- REQUIREMENT -
From the first line of the data through the line containing "Viewport: 998px width, 562px height.", transcribe each line exactly. Pictures do not belong in the copy.

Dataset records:
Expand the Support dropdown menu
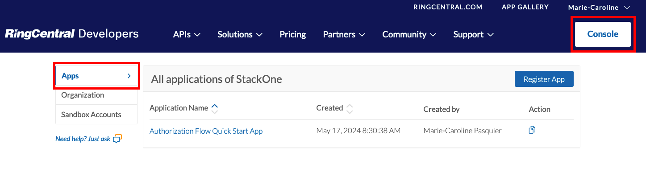Screen dimensions: 646x172 point(473,34)
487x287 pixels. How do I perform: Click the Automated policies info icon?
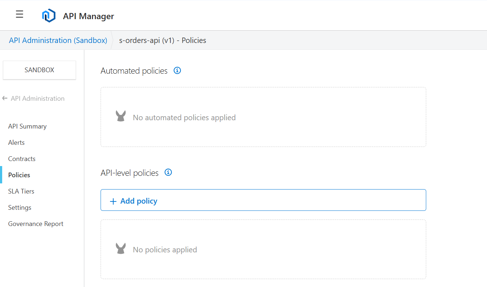(x=177, y=70)
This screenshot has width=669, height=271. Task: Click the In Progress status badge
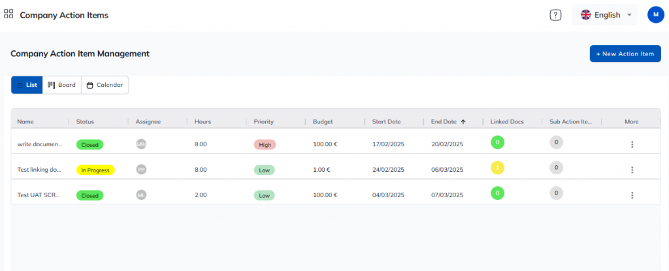tap(95, 170)
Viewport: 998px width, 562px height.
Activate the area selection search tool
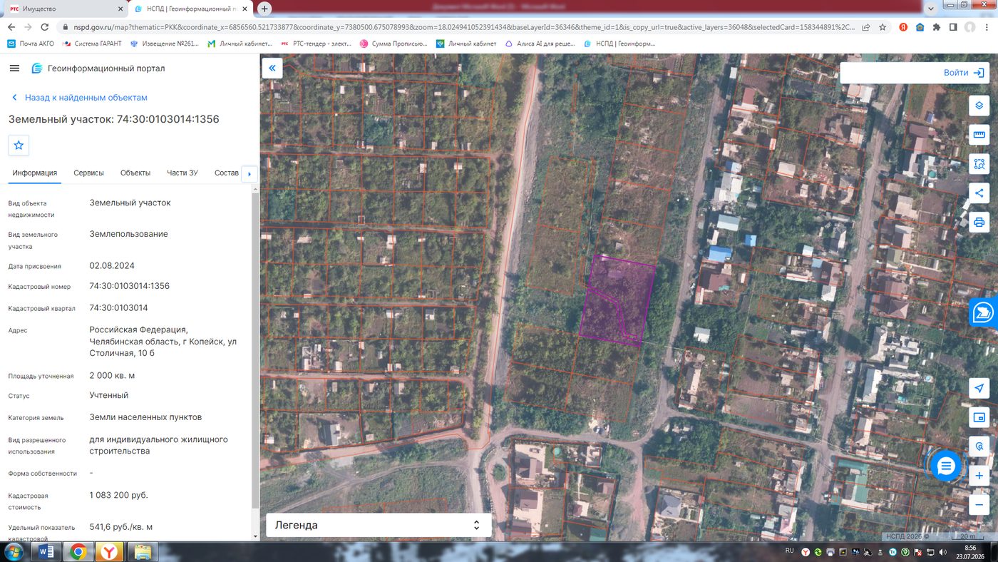[979, 164]
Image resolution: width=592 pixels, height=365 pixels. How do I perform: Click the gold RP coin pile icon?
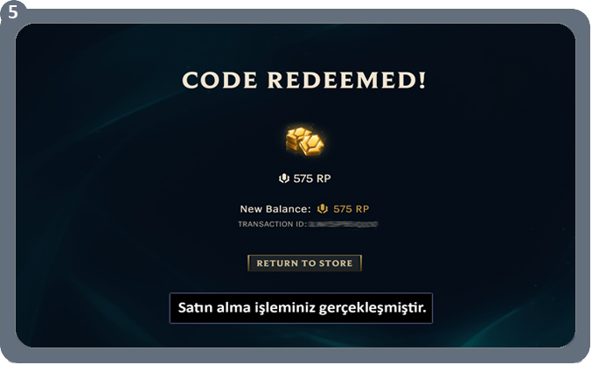(x=304, y=141)
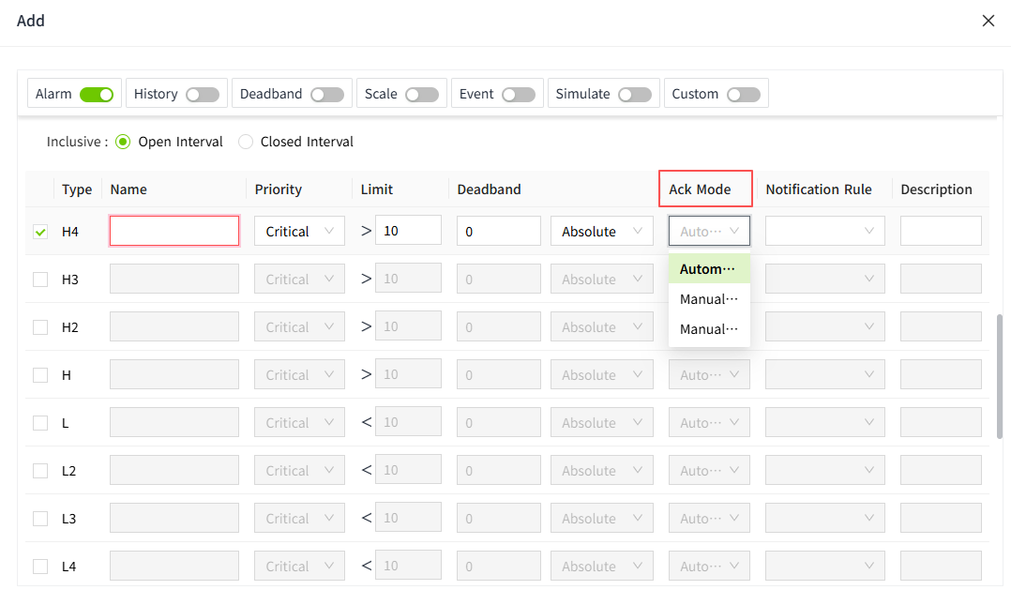Close the Add dialog
Screen dimensions: 1011x590
(988, 21)
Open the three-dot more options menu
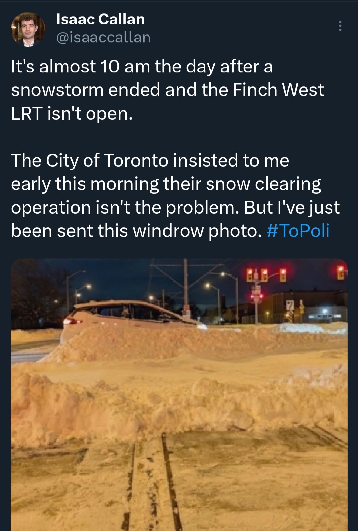Screen dimensions: 358x531 click(340, 26)
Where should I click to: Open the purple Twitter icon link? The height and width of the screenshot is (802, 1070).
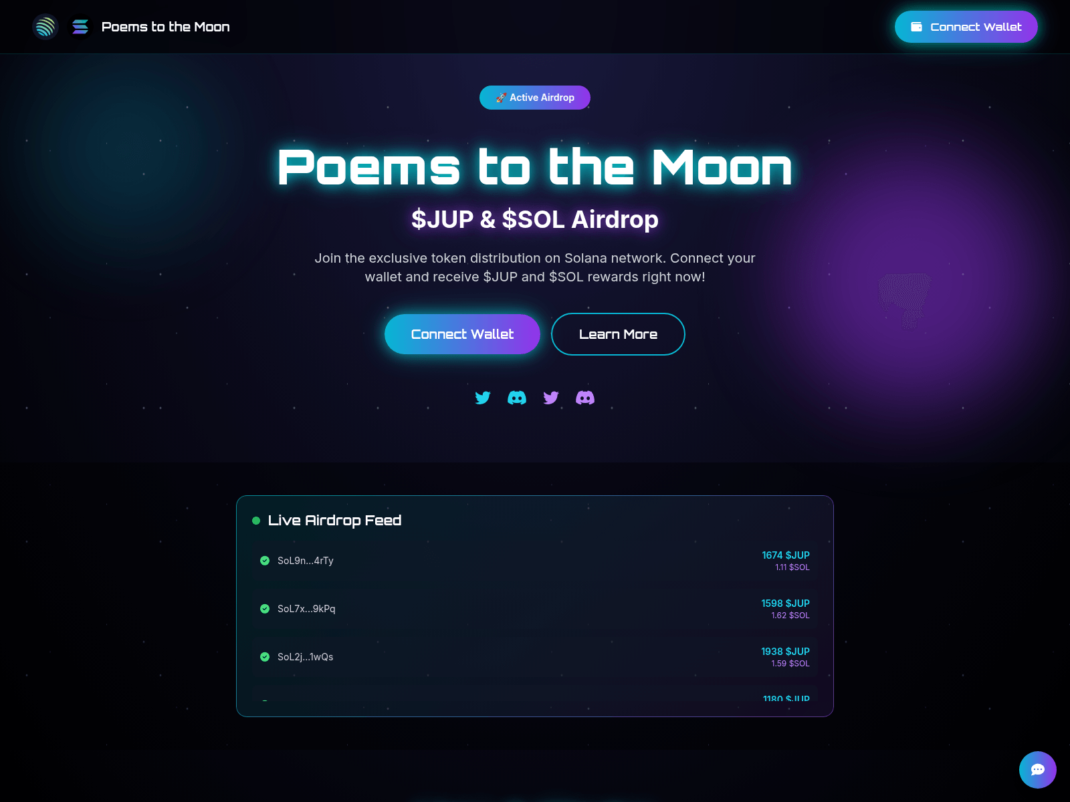(551, 398)
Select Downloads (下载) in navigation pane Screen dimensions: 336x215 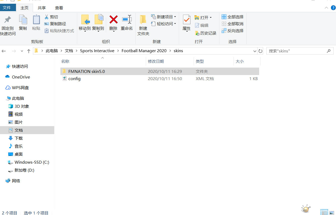click(19, 138)
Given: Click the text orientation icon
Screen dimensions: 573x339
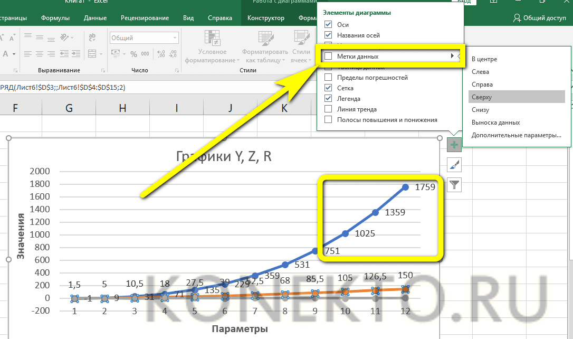Looking at the screenshot, I should (64, 37).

- THE ANSWER -
Expand the Support dropdown menu
Screen dimensions: 646x172 point(473,34)
487x287 pixels. How do I perform: Click the Automated policies info icon?
(x=177, y=70)
This screenshot has width=669, height=271. Task: Click the In Progress status badge
tap(95, 170)
Viewport: 998px width, 562px height.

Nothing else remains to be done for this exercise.